=Paper=
{{Paper
|id=Vol-48/paper-6
|storemode=property
|title=Ontologies, Multi-Perspective Modelling and Knowledge Auditing
|pdfUrl=https://ceur-ws.org/Vol-48/kingston.pdf
|volume=Vol-48
}}
==Ontologies, Multi-Perspective Modelling and Knowledge Auditing==
https://ceur-ws.org/Vol-48/kingston.pdf
Ontologies, Multi-Perspective Modelling and Knowledge Auditing
John Kingston
Artificial Intelligence Applications Institute
Division of Informatics
University of Edinburgh
Abstract. I have extended an existing ontology for knowledge acquisition to support the task of
knowledge auditing. This has required two types of change: the ontology has been extended
according to the principles of multi-perspective modelling so that it represents knowledge from the
viewpoints of ”who”, “what”, “where” and “how”; further work may add “when” and “why”

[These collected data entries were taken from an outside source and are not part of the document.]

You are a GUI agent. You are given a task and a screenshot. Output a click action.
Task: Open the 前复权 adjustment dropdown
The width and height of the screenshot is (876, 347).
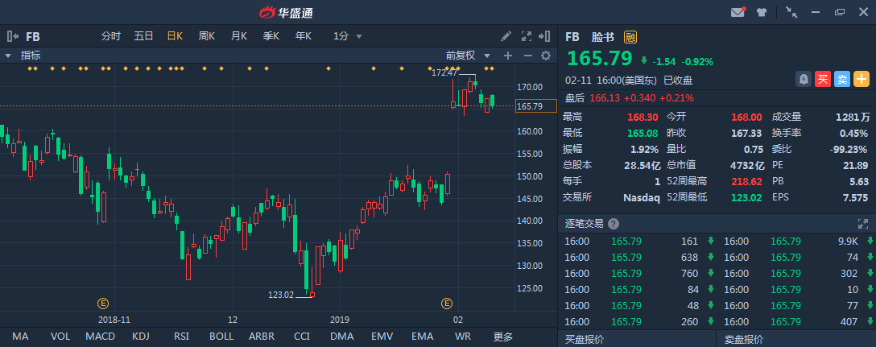[465, 56]
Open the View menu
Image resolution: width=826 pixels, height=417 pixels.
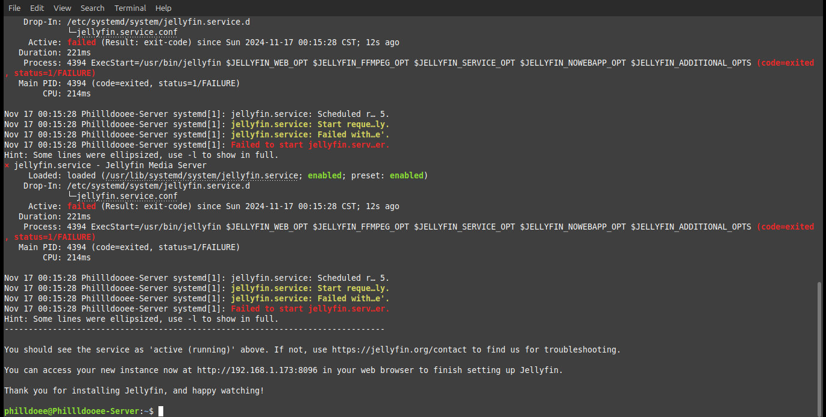pyautogui.click(x=62, y=8)
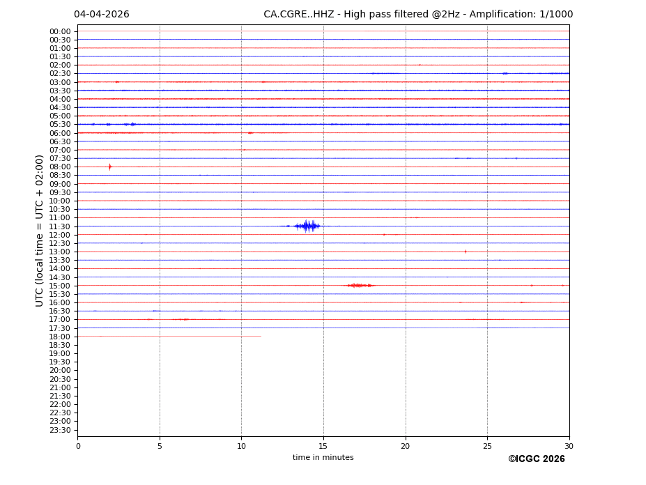
Task: Click the red spike on the 08:00 trace
Action: pyautogui.click(x=109, y=167)
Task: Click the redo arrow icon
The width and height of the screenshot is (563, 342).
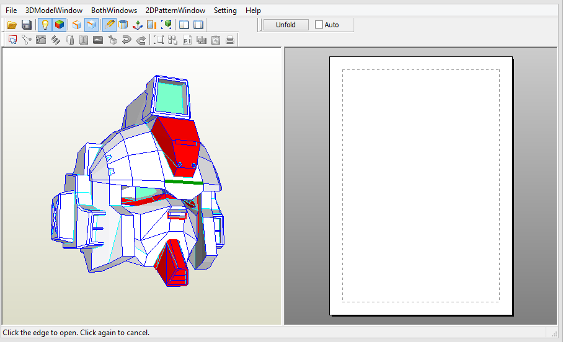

perspectives. It also adds some slots to the class of Publications, which are intended to store
information for the purpose of knowledge valuation.
1 Introduction
This paper is a position paper describing work being carried out under the EPSRC-funded Advanced
Knowledge Technologies project. It describes an attempt to apply the philosophy of multi-perspective
modelling [1] to an existing ontology of knowledge resources, in order to extend that ontology in
sensible ways. It also touches on further extension of the ontology to permit evaluation of knowledge
resources. The overall aim of the work currently being carried out is to support a knowledge audit –
that is, a survey of the knowledge that is available in an organisation.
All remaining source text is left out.